HERMANN SCHLENKER'S FILM AND PHOTO COLLECTION

03.12.2020

The Hermann Schlenker's film and photo collection is one of the largest in the Weltkulturen Museum: it currently comprises 188 ethnographic films and around 7,000 catalogued slides and photographs.

Born in 1932, Hermann Schlenker first qualified as a precision mechanic and watchmaker in Stuttgart and then went on to train as a photographer and cameraman. That led him to numerous journeys around the most diverse regions of the world. However, his first trip in 1957 to Iceland and Greenland was the one that influenced him the most. He stayed there for four years, taking photos and getting to know – and love – the place and its inhabitants. Thanks to his deep affection for the place, he returned there in old age and, most notably, returned the film and photographic material which was created there.

But his later journeys were also characterised by intense experiences and deep relationships to the local people. He went on to travel to Afghanistan in 1962/63, Thailand in 1964/65, Mali in 1966, Venezuela and Colombia in 1969, India in 1970, the Nuguria Atoll in 1971, Tibet in 1972 and 1975, New Guinea in 1973/74, Cameroon in 1977/78, Brazil in 1980, Ethiopia in 1983 and Namibia in 1990. Wherever he went he captured his visual impressions and produced numerous research films which were broadcast by the International Film Foundation New York, the Institut für den Wissenschaftlichen Film (IWF) in Göttingen and several German TV channels. Parallel to his film productions he documented his impressions extensively in photographic form. The images are captivating, due to his photographic training, his fondness for ethnographic themes, the significance of the contents for research and teaching purposes, and their high aesthetic quality.

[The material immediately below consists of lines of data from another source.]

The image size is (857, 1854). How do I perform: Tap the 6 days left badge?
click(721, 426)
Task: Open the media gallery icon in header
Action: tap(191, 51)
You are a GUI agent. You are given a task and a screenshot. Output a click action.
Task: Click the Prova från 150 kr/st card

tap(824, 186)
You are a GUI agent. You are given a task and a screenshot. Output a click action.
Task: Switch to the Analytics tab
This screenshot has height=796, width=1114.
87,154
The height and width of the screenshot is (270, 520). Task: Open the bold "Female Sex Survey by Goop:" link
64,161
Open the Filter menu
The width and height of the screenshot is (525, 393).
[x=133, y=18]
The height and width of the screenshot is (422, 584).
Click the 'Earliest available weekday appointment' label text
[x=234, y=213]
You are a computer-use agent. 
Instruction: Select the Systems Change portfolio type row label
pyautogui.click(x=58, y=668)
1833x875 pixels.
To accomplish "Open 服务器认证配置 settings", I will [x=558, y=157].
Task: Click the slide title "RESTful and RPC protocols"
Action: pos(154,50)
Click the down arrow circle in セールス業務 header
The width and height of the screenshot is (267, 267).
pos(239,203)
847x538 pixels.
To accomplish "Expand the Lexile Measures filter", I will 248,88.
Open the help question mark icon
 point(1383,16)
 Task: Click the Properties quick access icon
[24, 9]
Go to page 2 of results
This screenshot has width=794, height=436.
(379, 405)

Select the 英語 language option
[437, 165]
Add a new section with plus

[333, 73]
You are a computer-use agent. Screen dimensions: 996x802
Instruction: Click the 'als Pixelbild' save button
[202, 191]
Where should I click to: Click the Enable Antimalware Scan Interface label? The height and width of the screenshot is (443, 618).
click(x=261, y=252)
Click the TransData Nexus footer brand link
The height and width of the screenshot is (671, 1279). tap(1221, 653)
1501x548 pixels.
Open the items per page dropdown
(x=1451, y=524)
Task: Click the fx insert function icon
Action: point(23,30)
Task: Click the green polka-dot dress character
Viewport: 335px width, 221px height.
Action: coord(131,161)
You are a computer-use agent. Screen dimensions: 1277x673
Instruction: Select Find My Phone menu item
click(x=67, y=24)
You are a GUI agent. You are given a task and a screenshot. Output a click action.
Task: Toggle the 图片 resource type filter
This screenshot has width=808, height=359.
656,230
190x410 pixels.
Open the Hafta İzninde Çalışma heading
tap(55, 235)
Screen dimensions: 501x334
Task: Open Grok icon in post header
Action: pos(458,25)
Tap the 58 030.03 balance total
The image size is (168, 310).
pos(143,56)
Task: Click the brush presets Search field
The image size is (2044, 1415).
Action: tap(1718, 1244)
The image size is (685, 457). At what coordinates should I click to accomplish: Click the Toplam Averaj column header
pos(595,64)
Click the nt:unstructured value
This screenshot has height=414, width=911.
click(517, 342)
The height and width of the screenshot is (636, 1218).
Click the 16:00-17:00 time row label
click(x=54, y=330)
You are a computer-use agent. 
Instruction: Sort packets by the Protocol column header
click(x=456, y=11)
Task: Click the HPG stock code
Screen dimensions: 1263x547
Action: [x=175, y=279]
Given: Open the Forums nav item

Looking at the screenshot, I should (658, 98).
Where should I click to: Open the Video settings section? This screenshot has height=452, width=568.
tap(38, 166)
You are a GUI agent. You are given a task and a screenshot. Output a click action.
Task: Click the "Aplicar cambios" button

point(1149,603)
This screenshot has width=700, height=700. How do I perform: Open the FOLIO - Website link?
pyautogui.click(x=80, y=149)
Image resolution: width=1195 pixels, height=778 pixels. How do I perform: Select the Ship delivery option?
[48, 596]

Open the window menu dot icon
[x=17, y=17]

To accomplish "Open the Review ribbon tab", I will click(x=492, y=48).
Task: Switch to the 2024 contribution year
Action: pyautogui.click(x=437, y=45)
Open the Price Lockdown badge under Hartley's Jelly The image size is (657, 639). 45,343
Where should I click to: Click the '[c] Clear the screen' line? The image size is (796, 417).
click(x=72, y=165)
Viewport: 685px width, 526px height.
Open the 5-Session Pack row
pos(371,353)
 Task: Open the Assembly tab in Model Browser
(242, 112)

This collection is currently being digitalised. While digitalisation initially served to ensure the long-term preservation of cultural assets, it also enables global networking and an almost unlimited process of exchange about museum-related information. It has already been possible to digitalise over 50 per cent of the Hermann Schlenker collection. Thanks to a programme to preserve cultural heritage run by the Hessen State Ministry for Higher Education, Research and the Arts, a further 2,500 analogue medium-format slides were professionally cleaned last year and subsequently transferred to a digital format. Digitalisation is always the first step, now being followed by integrating the digital data into the database, creating keywords and links to other information, the post-editing of extant textual material, and then ultimately opening the collection in the future for interested members of the public.

Schlenker himself summarizes the importance of access to collections:

‘My film work has taken me to 75 countries, and around 300 scientific research films and numerous TV documentaries have resulted from those journeys. But I never forgot my old friends in Iceland. Now I’m 80* years old. So I thought that these thousands of pictures would have a special, even historical, value, and as a good friend of Iceland I took it upon myself to transport three crates, in order to return what the country gave to me back then.’

* The quotation comes from a 2012 interview in Reykjavik; Hermann Schlenker is now 88 and is still in active contact with the Weltkulturen Museum.